(11) Bibit Awal

410 117 6
                                    

"Kenapa kamu tertawa, Ra?" Tanya Nida heran.

Sedari tadi, aku sekuat mungkin menahan tawa di depan dua Kang-kang itu. Setelah meninggalkan serambi Masjid menuju asrama, tawaku tak mampu kutahan lagi.

"Bukan apa-apa Ning, aku hanya ingin tertawa mendengar pesan yang Kang Rasyiq katakan di akhir tadi."

Usai menutup diskusi pertama hari ini, aku mengetahui sisi lain dari sosok Kang Ali Rasyiq. Ternyata dia bukanlah pria hangat seperti yang banyak orang kira. Di setiap pembicaraan tadi, tak sekalipun ia mencairkan suasana diskusi dengan gurauan atau basa-basi. Tidak sekalipun. Malah terlihat pendiam nan serius. Selalu to the point dengan apa yang ingin di katakan.

Malah Kang Wisnu yang terlihat lebih friendly dan pandai mencairkan suasana yang sedari awal sudah membuatku merinding. Jika aku boleh menebak, mungkin Kang Rasyiq memang sedang tidak enak badan, atau mungkin juga karena ia membatasi diri ketika berada dalam forum diskusi yang melibatkan dua orang laki-laki dan perempuan bersamaan.
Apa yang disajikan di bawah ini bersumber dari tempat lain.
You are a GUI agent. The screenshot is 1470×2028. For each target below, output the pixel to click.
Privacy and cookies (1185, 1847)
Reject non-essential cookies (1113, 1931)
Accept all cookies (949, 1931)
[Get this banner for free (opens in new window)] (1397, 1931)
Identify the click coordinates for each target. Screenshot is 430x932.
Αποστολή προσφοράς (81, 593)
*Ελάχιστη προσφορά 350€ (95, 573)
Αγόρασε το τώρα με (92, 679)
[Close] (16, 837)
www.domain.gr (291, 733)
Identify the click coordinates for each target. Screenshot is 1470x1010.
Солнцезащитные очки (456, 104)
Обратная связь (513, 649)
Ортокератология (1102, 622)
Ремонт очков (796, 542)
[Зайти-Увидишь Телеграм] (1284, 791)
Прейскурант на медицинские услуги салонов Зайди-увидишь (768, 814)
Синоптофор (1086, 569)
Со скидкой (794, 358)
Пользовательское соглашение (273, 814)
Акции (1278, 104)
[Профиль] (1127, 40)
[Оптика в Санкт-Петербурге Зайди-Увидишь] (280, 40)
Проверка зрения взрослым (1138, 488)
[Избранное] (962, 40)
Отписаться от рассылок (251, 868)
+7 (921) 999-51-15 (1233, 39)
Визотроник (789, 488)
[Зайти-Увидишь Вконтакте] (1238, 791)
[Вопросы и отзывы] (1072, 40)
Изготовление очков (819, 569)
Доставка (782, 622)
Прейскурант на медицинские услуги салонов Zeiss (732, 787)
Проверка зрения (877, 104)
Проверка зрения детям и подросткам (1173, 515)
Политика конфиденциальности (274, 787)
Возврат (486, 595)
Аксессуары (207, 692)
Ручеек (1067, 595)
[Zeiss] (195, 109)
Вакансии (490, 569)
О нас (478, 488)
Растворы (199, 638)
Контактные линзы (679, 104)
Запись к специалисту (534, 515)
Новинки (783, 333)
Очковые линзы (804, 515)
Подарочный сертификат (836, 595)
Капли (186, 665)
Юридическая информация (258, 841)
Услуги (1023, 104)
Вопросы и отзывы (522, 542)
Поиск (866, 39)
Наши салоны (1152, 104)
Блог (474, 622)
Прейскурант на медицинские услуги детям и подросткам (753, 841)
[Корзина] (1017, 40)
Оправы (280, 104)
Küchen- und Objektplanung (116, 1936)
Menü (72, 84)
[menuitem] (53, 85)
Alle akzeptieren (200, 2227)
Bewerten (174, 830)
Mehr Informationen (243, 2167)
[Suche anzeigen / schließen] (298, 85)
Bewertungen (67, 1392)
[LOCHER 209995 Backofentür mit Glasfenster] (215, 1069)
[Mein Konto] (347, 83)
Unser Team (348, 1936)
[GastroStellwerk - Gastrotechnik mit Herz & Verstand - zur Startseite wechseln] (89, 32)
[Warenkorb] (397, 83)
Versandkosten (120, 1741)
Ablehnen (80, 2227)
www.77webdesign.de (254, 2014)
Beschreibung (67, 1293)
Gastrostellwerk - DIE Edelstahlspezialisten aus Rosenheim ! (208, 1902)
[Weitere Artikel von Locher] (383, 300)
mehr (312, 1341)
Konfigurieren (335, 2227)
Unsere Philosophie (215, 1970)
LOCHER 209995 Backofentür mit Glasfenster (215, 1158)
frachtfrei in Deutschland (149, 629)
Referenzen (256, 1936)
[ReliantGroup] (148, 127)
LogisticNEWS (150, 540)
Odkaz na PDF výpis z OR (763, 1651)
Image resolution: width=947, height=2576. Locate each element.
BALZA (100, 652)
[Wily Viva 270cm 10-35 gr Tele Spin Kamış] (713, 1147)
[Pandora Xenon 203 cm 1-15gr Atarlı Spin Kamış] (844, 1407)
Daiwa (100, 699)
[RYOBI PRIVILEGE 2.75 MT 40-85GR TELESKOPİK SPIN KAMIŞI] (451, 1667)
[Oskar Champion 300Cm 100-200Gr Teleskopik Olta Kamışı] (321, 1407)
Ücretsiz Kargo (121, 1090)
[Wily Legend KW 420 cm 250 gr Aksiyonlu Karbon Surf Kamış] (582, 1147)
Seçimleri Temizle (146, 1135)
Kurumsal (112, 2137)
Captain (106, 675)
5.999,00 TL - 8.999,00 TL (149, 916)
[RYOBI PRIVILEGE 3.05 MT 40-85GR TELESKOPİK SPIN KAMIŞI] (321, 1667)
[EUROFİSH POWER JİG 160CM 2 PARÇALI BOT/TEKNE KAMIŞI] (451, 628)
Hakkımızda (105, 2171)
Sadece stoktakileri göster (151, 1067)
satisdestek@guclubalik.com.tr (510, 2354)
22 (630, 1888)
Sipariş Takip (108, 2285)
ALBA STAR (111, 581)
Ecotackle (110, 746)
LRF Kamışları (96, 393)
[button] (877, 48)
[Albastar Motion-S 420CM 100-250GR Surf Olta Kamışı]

Hanya beberapa kali menanyakan pengalaman dan menguji speak up kami. Selain itu aku dan Nida-lah yang sibuk bertanya. Tapi sungguh, kalimat terakhirnya tadi membuatku terkejut dengan aneh. Antara tak percaya dan ingin tertawa karena bagiku itu lucu.

Kesanku pada pria itu kali ini sangat berbeda ketika Seminar beberapa hari lalu yang terlihat lebih santai dengan gaya bicaranya yang bersahabat. Bahkan disela-sela pemberian materi, Kang itu masih sempat beberapa kali bergurau dengan Kang Wisnu selaku Moderator acara. Mungkin itulah salah satu cara agar banyak yang memahami hal-hal yang ia sampaikan, sedikit dengan guyon juga bertujuan agar audiens tidak merasa bosan.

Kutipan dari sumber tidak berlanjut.